Camila Gatica Mizala
Dr Camila Gatica Mizala, after obtaining her BA at the Pontifical Catholic University of Chile, completed, in 2015, her doctoral thesis entitled ‘Social practices of Modernity: Cinema-going in Buenos Aires and Santiago, 1915-1945’ at UCL, and she is now a Faculty member in the Department of History at the University of Chile, Santiago.

Amelia Roberts
Dr Amelia Roberts is an Associate Professor (Teaching) in the Institute of Education at UCL. She is the joint programme leader for the MTeach (SEN) programme and she leads on the Knowledge Exchange programme in Social, Emotional and Mental Health; SWERL (Supporting Wellbeing, Emotional Resilience and Learning) which has been rolled out to over 55 schools since 2018.

Tiziana Rossetto
Professor Tiziana Rossetto founded and co-directs the EPICentre at UCL, which is a multidisciplinary research Centre for the study of natural hazard risks to communities and the built environment. She founded and teaches on the MSc Earthquake Engineering with Disaster Management. From 2009-2011 she helped establish and co-directed the EngD Centre in Urban Sustainability and Resilience.
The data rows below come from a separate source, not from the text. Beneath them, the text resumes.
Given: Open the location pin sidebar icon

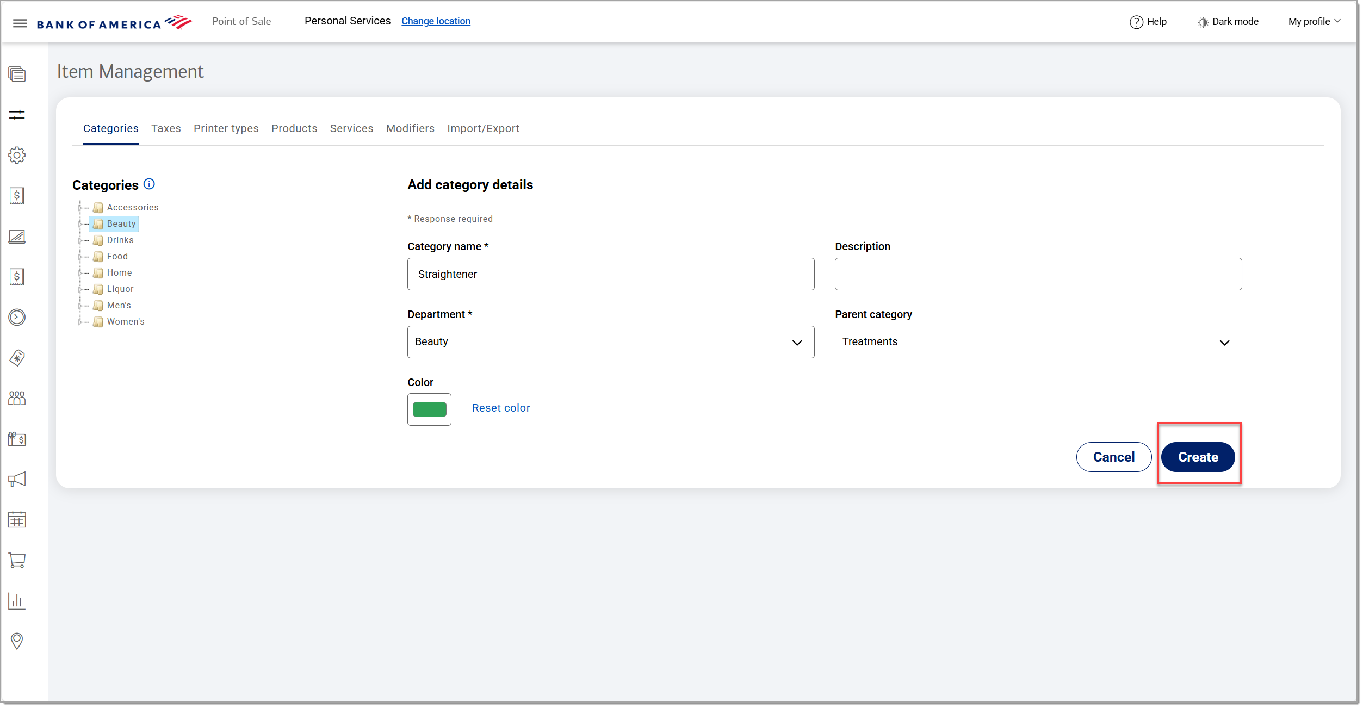Looking at the screenshot, I should [x=17, y=641].
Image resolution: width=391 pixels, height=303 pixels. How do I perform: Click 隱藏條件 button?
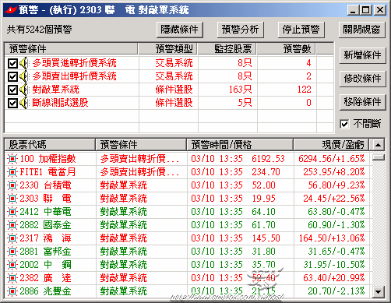180,30
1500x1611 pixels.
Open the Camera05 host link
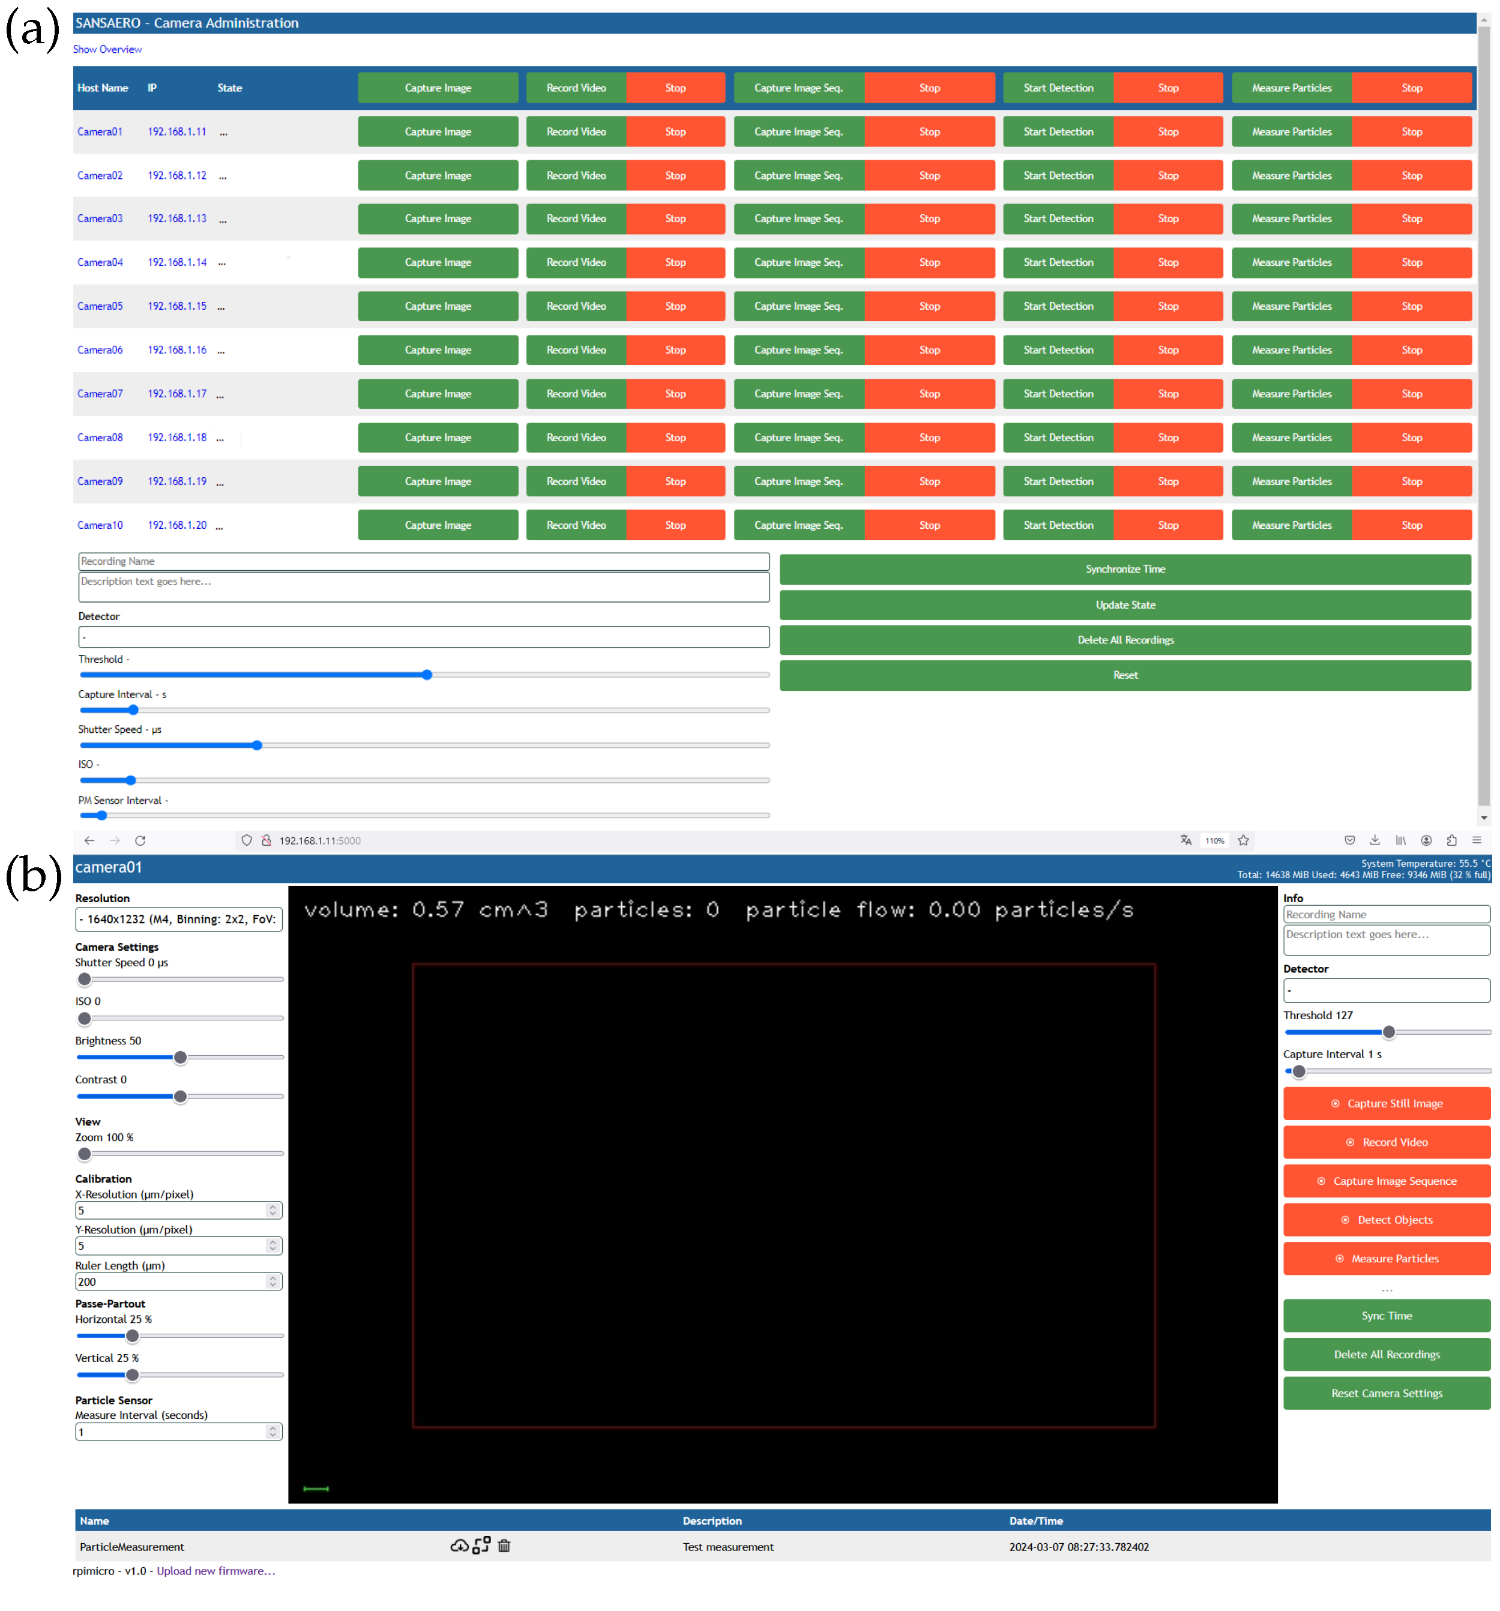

The main focus of her personal research, has been the development of empirical and analytical methodologies for the derivation of fragility and vulnerability curves, which can be used to predict the probable damage in structures during an earthquake. She recently launched the new UCL-PUC Dual PhD in Resilience in the Faculty of Engineering.

José L. Torero
Professor José L. Torero is Professor of Civil Engineering and Head of the Department of Civil, Environmental and Geomatic Engineering at University College London. He holds a BSc from the Pontificia Universidad Católica del Perú (1989), and an MSc (1991) and PhD (1992) from the University of California, Berkeley. Professor Torero works in the fields of safety, environmental remediation and sanitation where he specializes in complex environments such as developing nations, complex urban environments, novel architectures, critical infrastructure, aircraft and spacecraft.

Nigel Wight
Nigel Wight is an Economist from Queensland University of Technology, with a Master’s in Social Development from The University of Melbourne, both in Australia. His areas of expertise are the design, implementation and/or evaluation of projects that support the social development of vulnerable communities. Currently, he is working at SMI-ICE-Chile conducting research in areas of social risk in the mining sector. In parallel he is working on his Ph.D thesis examining how the concept of free, prior and informed consent is applied between indigenous peoples and the mining industry in Chile, with the Pascua Lama case study.

Gonzalo Yáñez
Professor Gonzalo Yáñez is an Associate Professor in the Department of Structural and Geotechnical Engineering at the Pontifical Catholic University of Chile, Santiago. His research specialism is in the area of Andean geodynamics, resource exploration and geophysical techniques.